In a coordinated issue paper dated April 8, 2008, the Large and Mid-Size Business Division (LMSB) of the Internal Revenue Service considered the question of whether bioenergy program payments received from the USDA are taxable. Specifically, the LMSB focused on whether these payments are excludable from income as nonshareholder contributions to capital under Section 118(a) of the Internal Revenue Code. Some taxpayers have relied on Section 118(a) to exclude bioenergy program payments from income. Based on its analysis of the relevant case law, the LMSB concluded that these payments do not qualify as nonshareholder contributions to capital under Section 118(a), and are therefore taxable.
The question of payments qualifying as nonshareholder contributions to capital is a high-priority audit issue for the IRS. The LMSB has classified "Section 118 abuse" as a Tier I audit issue, meaning that it is an issue of high strategic importance in several industries and that the IRS intends to coordinate resolution at the national level.
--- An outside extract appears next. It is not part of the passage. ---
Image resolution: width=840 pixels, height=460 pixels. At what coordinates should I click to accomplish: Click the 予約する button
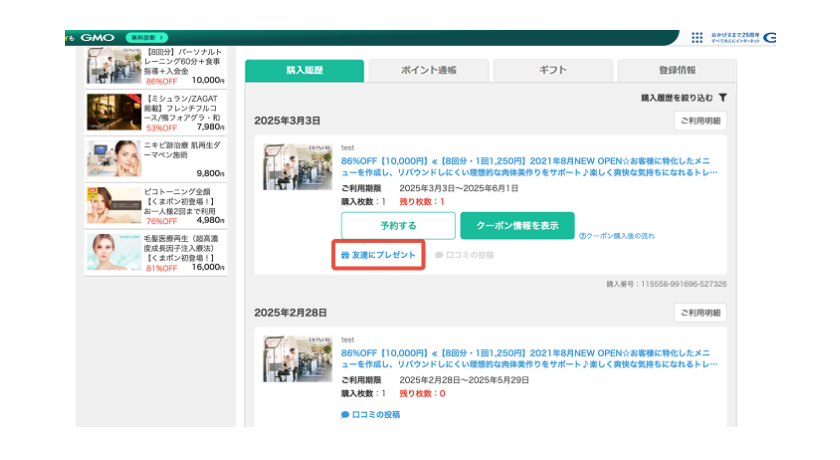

In the past year, the LMSB has issued three industry directives to its directors and field examiners on issues relating to nonshareholder contributions to capital under Section 118. Two of the directives instructed field examiners to challenge all arguments raised by taxpayers operating in a noncorporate form (such as partnerships and limited liability companies) taking the position that Section 118 or some other theory permits payments to be excluded from income as nonshareholder contributions to capital. According to the IRS, the Section 118 exclusion is available only to corporations.
The LMSB's issue paper is intended to provide guidance to IRS field examiners. While not an official pronouncement such as a tax regulation or a ruling, an issue paper sets forth the IRS's current interpretation of a particular issue. Based on this paper and the earlier industry directives on Section 118, it appears that the IRS is prepared to challenge all bioenergy producers on the exclusion of bioenergy program payments from income.
The paper seems to be an advocacy memorandum summarizing the LMSB's position that bioenergy program payments do not qualify for exclusion as nonshareholder contributions to capital under Section 118(a). It concludes, without analysis, that the USDA's intent and motivation in making payments is to "supplement the operating income of bioenergy producers for the increased purchase and use of agricultural commodities to expand bioenergy production." While part of the statement appears to be taken from the stated objective of the bioenergy program to encourage producers of bioenergy by increasing purchases of certain eligible commodities, the paper does not explain why it concludes that bioenergy program payments are made to "supplement the operating income" of bioenergy producers. Moreover, it does not address the other stated objective of the bioenergy program: to "support new production capacity" for bioenergy. Supporting new capacity suggests an intent to encourage capital investment, a motive consistent with the nonshareholder capital-contribution theory.
In concluding that bioenergy program payments are taxable, the LMSB's paper focuses on the fact that the payments do not compensate or reimburse the participant for actual capital acquisitions. Rather, because payments are intended to supplement operating income, they are similar to subsidies paid to limit production-payments that tax regulations specifically treat as taxable income, not contributions to capital. Moreover, according to the IRS, a statutory purpose to promote public welfare is not enough to qualify for contribution to capital treatment if the payment is a reimbursement for deficiencies in operating income. The IRS observes that the payments are reported on IRS Form 1099-G, which also indicates that bioenergy program payments should be treated as taxable.
Based on the coordinated issue paper, it appears that the IRS is prepared to challenge all bioenergy producers on the exclusion of bioenergy program payments from income as contributions to capital. Recipients of payments who have excluded these payments from income should consult with their tax advisors about possible implications.